_ABOUT THIS EXERCISE_
Scan the entries and state how many lines contain "Given". Write no other text.

_INPUT DATA_
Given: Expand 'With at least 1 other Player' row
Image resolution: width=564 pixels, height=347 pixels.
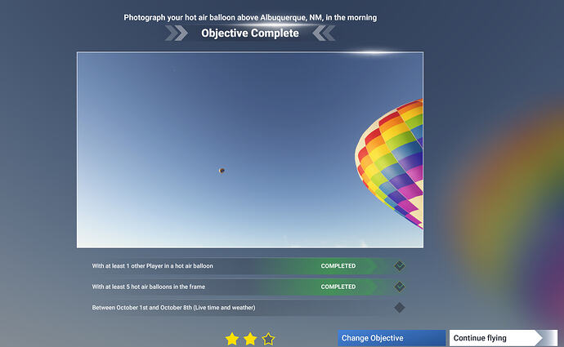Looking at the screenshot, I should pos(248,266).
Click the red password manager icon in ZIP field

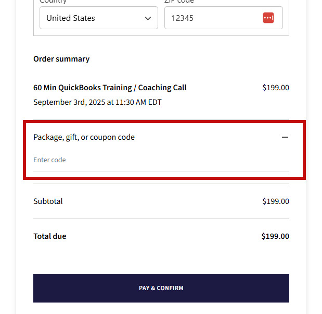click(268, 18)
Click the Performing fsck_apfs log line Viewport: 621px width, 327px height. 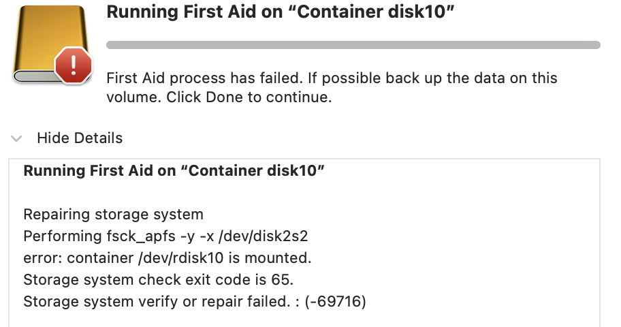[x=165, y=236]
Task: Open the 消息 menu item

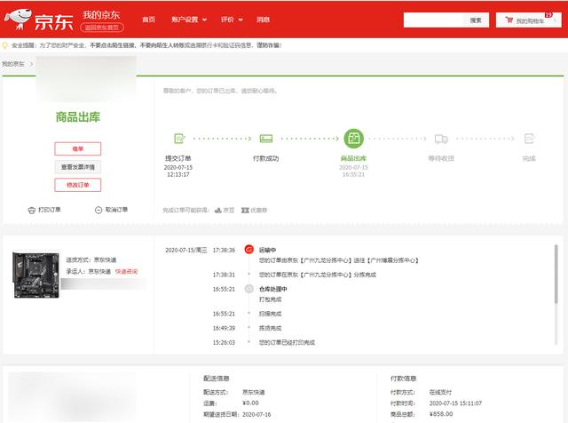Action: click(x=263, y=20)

==

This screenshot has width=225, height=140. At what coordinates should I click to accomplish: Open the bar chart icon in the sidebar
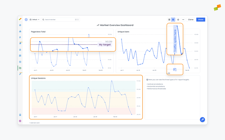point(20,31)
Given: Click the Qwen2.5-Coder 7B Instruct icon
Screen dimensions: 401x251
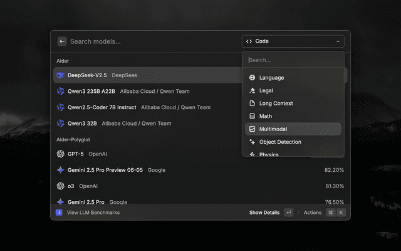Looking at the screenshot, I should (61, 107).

_ANSWER FOR THE TASK_
2